**AIM OF THE TASK**
Nothing but the lines from the start of the records below through the line that has "The height and width of the screenshot is (458, 777)." should appear, each exactly as given.

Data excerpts
※ ※ ※
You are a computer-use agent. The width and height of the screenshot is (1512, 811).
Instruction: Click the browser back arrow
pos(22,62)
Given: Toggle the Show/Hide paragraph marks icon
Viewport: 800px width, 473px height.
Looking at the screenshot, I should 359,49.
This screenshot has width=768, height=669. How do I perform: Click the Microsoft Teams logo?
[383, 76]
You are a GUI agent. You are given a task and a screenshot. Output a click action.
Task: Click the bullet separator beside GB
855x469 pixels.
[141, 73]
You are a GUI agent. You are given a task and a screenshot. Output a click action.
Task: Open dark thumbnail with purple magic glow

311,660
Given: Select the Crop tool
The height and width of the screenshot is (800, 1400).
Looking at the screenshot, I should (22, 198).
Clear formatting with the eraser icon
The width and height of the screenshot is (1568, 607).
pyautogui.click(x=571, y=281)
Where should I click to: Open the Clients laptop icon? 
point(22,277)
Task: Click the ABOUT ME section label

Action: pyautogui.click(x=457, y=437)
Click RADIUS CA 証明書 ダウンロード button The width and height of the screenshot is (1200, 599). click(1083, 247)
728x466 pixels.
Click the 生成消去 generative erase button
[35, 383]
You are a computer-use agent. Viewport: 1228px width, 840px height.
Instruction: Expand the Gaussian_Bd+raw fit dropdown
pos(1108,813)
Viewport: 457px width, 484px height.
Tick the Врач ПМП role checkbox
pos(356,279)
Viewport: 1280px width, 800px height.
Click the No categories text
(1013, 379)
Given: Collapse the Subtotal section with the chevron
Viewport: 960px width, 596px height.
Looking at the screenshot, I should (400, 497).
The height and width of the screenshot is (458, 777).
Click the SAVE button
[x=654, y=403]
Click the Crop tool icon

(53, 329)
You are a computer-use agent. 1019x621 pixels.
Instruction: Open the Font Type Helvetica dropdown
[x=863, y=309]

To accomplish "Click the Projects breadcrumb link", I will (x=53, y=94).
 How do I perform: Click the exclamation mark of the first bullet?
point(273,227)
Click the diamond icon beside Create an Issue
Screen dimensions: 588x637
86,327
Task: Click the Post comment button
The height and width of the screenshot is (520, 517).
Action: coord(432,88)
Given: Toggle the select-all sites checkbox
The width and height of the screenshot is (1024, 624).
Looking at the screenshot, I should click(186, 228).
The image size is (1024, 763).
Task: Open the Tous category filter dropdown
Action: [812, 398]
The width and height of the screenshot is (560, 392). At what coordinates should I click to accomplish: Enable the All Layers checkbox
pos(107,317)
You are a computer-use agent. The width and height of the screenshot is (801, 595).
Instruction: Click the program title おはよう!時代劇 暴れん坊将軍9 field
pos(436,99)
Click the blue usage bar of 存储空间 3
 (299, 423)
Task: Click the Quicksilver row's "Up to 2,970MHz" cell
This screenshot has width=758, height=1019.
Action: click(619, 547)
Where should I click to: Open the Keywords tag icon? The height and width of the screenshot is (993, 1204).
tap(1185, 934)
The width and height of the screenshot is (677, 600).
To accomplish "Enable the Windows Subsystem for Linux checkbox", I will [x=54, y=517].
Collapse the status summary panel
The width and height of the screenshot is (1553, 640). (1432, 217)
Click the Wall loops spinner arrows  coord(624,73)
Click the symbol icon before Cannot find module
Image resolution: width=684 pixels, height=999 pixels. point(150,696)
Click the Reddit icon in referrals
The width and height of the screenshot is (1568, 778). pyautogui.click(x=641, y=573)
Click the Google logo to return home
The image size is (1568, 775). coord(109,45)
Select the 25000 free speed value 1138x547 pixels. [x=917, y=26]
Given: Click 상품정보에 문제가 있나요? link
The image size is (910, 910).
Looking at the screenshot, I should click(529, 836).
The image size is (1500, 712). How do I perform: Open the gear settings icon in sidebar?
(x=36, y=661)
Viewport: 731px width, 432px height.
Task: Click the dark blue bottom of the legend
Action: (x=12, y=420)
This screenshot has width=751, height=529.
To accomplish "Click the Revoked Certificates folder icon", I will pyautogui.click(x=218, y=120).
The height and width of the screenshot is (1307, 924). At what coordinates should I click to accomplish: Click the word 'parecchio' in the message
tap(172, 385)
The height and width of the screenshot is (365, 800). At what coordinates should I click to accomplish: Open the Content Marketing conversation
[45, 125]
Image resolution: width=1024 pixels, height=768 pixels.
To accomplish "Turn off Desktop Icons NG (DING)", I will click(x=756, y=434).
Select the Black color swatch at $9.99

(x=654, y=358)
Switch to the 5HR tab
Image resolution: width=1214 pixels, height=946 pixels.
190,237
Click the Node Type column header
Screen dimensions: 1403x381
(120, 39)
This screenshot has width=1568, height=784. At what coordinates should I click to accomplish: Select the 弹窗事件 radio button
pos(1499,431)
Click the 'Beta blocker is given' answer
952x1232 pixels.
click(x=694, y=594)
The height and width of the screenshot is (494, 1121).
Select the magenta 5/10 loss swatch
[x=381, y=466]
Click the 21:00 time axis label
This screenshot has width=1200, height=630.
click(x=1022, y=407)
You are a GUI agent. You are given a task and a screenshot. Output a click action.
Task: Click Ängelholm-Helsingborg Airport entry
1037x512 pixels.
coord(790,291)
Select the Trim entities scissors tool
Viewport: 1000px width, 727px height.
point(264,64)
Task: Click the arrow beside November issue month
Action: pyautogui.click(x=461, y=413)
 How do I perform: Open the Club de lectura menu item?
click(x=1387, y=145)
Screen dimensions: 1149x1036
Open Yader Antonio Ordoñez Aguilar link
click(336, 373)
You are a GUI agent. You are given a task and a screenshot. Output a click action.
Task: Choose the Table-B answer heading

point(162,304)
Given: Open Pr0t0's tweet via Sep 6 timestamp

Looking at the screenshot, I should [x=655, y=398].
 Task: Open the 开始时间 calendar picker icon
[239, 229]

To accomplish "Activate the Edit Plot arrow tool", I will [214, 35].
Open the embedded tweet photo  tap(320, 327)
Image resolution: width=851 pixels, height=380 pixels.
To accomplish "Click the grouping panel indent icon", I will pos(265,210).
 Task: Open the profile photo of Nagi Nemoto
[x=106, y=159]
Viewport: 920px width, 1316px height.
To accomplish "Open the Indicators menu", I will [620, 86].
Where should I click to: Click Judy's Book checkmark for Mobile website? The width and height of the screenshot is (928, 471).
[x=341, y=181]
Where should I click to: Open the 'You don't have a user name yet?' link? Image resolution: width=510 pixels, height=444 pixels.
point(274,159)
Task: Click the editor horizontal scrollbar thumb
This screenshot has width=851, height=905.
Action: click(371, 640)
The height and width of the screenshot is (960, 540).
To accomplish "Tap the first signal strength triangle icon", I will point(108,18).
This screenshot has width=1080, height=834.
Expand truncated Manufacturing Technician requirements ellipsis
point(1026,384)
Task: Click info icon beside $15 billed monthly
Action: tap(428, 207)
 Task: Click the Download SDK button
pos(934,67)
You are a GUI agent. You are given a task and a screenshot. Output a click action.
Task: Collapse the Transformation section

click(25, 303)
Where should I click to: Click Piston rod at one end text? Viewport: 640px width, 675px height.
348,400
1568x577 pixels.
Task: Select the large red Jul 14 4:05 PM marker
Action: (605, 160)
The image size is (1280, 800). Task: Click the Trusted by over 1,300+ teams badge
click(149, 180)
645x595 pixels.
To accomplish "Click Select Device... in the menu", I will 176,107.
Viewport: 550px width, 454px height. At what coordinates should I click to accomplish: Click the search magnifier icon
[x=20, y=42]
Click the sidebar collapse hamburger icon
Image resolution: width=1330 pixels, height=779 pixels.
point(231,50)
※ ※ ※
**TASK RESPONSE**
You are a computer-use agent. The width and height of the screenshot is (1512, 811).
Instruction: Click the browser back arrow
pos(22,62)
Given: Toggle the Show/Hide paragraph marks icon
Viewport: 800px width, 473px height.
Looking at the screenshot, I should 359,49.
This screenshot has width=768, height=669. How do I perform: Click the Microsoft Teams logo?
[383, 76]
You are a GUI agent. You are given a task and a screenshot. Output a click action.
Task: Click the bullet separator beside GB
855x469 pixels.
[141, 73]
You are a GUI agent. You are given a task and a screenshot. Output a click action.
Task: Open dark thumbnail with purple magic glow

311,660
Given: Select the Crop tool
The height and width of the screenshot is (800, 1400).
Looking at the screenshot, I should (22, 198).
Clear formatting with the eraser icon
The width and height of the screenshot is (1568, 607).
pyautogui.click(x=571, y=281)
Where should I click to: Open the Clients laptop icon? 
point(22,277)
Task: Click the ABOUT ME section label

Action: pyautogui.click(x=457, y=437)
Click RADIUS CA 証明書 ダウンロード button The width and height of the screenshot is (1200, 599). click(1083, 247)
728x466 pixels.
Click the 生成消去 generative erase button
[35, 383]
You are a computer-use agent. Viewport: 1228px width, 840px height.
Instruction: Expand the Gaussian_Bd+raw fit dropdown
pos(1108,813)
Viewport: 457px width, 484px height.
Tick the Врач ПМП role checkbox
pos(356,279)
Viewport: 1280px width, 800px height.
Click the No categories text
(1013, 379)
Given: Collapse the Subtotal section with the chevron
Viewport: 960px width, 596px height.
Looking at the screenshot, I should (400, 497).
The height and width of the screenshot is (458, 777).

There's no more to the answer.